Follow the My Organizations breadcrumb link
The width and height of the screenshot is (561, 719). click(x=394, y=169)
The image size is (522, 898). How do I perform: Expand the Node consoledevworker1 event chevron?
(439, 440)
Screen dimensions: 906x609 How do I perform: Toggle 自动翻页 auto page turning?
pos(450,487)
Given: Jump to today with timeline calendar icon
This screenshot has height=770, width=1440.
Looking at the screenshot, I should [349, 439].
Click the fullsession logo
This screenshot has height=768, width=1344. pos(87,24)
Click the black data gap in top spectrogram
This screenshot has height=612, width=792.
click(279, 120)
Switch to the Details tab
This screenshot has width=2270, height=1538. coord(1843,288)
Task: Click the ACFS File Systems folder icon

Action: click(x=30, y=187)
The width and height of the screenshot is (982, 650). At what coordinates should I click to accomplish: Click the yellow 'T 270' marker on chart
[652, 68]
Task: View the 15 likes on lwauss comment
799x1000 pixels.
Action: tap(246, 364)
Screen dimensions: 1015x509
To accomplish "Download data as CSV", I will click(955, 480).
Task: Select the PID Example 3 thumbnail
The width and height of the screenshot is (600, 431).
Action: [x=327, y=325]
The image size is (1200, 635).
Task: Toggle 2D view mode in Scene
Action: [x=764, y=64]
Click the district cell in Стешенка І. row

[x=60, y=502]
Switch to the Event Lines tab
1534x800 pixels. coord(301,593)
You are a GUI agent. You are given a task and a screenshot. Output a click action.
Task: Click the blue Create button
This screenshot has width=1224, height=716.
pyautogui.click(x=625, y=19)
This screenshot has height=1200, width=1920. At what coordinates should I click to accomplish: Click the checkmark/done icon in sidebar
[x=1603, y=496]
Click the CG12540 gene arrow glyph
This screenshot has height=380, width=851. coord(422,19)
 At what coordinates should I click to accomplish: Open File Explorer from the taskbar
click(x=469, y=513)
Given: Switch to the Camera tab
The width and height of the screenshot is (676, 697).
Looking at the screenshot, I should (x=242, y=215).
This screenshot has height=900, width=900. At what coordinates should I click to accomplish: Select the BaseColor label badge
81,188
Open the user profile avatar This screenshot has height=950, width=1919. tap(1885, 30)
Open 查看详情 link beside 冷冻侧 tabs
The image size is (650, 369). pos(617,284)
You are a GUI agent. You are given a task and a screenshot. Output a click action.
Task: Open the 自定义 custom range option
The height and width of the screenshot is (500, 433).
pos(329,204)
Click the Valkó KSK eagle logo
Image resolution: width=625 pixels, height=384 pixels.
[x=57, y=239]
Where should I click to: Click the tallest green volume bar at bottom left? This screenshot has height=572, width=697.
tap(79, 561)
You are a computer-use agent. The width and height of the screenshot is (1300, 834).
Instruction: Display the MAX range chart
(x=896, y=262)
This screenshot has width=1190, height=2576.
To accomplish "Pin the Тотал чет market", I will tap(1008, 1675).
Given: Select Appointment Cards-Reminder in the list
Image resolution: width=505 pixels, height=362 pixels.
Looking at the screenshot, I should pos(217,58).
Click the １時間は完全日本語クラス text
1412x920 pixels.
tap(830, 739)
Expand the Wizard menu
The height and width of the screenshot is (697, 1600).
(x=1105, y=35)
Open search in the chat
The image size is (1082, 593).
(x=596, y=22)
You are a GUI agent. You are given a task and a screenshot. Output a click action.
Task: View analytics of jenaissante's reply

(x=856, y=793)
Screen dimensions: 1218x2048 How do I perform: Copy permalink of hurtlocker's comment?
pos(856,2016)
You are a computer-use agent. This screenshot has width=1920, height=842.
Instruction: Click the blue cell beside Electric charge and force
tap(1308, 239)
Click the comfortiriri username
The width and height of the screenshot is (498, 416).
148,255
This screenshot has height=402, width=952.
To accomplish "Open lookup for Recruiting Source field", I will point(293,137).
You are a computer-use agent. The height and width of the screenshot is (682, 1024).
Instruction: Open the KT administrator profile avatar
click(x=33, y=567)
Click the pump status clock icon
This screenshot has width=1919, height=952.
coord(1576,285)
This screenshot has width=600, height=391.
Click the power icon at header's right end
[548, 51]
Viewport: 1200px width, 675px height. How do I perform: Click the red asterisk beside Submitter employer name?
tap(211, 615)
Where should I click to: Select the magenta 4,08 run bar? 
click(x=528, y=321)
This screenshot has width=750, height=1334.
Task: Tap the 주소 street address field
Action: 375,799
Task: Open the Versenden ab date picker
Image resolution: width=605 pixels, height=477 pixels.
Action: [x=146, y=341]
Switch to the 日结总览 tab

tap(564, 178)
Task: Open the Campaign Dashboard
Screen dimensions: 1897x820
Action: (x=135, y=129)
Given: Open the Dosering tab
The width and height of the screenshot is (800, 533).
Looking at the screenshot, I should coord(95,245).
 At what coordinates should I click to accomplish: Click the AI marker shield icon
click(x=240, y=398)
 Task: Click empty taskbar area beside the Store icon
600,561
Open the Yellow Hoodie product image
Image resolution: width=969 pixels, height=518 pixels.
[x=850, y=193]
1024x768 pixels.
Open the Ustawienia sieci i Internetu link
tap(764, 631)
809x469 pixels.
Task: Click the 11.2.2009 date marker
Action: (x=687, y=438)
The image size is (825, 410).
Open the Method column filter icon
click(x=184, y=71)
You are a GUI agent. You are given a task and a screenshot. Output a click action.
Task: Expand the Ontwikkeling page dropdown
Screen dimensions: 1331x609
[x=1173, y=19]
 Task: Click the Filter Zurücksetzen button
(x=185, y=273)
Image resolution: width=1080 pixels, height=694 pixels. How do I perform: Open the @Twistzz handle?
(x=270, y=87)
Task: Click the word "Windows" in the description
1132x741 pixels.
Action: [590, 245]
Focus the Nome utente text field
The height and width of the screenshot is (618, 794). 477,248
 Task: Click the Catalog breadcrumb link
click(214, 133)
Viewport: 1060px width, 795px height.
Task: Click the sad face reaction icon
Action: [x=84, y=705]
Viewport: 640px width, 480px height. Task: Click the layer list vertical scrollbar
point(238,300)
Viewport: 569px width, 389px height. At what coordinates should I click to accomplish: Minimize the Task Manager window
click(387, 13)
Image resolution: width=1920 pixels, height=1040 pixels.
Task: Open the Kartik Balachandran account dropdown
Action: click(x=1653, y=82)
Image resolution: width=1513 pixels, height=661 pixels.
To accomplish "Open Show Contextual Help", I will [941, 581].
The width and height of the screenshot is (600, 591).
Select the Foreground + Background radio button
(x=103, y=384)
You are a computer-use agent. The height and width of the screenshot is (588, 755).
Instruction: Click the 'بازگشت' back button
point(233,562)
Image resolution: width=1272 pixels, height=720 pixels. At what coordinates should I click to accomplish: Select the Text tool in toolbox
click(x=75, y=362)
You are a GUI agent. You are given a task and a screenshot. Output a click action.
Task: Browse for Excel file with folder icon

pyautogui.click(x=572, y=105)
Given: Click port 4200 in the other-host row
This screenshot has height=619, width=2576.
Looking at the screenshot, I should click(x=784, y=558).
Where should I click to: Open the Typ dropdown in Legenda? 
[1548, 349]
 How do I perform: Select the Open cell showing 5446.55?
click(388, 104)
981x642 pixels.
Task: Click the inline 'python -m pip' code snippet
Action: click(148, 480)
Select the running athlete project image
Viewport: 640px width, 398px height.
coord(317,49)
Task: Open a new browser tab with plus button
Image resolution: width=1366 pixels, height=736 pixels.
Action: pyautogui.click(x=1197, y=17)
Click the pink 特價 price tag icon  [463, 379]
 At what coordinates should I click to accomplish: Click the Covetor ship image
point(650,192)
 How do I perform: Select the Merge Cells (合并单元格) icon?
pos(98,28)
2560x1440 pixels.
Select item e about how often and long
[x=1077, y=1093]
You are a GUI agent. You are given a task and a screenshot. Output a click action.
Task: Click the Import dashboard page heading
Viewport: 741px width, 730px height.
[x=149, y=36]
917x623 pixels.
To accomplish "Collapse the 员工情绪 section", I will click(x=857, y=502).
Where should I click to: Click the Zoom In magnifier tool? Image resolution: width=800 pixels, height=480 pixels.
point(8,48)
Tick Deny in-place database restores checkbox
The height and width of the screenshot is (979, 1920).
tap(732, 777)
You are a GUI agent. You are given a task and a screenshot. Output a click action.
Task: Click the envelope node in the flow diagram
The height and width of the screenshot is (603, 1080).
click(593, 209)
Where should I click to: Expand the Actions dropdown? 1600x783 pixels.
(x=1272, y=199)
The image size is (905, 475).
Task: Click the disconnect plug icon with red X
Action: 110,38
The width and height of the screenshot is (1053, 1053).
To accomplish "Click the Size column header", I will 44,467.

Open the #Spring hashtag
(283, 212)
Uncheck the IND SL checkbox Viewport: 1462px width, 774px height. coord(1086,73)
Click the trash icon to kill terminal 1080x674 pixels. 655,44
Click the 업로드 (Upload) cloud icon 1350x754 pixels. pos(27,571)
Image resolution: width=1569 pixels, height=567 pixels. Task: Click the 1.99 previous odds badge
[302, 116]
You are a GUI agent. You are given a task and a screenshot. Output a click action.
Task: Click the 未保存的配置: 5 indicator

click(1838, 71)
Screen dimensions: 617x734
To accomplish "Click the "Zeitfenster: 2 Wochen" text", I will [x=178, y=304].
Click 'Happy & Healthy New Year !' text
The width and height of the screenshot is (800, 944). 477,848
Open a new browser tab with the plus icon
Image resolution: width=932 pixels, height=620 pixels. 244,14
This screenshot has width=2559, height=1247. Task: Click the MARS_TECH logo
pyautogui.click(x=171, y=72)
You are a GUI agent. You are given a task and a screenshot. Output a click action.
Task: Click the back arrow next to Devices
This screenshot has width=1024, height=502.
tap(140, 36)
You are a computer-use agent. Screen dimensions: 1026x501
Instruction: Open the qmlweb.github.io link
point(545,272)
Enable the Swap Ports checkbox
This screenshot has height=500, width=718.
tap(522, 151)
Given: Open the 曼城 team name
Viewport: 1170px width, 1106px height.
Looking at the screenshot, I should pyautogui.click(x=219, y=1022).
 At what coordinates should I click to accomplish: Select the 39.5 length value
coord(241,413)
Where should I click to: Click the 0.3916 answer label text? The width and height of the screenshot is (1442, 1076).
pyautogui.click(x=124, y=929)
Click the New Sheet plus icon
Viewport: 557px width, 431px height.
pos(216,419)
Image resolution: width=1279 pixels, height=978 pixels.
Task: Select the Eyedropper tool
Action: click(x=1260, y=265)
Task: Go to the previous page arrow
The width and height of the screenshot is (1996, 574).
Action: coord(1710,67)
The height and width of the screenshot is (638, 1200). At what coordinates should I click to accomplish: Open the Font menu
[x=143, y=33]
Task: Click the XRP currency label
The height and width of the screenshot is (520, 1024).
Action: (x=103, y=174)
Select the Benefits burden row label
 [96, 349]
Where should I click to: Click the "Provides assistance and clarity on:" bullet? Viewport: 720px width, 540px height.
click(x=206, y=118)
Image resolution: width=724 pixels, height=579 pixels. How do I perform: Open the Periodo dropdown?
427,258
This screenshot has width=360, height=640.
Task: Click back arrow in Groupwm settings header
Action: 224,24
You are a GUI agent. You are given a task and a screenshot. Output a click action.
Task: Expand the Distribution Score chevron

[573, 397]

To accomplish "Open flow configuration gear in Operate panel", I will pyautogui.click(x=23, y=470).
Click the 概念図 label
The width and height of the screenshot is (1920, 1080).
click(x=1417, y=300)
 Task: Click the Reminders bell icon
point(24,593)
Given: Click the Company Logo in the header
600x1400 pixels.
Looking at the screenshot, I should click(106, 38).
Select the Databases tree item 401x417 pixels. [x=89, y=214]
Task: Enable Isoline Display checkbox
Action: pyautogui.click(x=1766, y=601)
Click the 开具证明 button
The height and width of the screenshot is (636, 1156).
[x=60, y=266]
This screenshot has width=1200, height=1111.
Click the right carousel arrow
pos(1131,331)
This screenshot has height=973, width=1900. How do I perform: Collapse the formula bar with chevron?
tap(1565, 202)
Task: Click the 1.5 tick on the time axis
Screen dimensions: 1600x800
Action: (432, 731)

Work order
Each line that contains "computer" is to be copied from the listing above.

Written reply
You are a computer-use agent. The width and height of the screenshot is (1300, 834).
You are a computer-use agent. This screenshot has width=1920, height=842.
You are a computer-use agent. The height and width of the screenshot is (682, 1024).
You are a computer-use agent. The height and width of the screenshot is (588, 755).
You are a computer-use agent. Screen dimensions: 1026x501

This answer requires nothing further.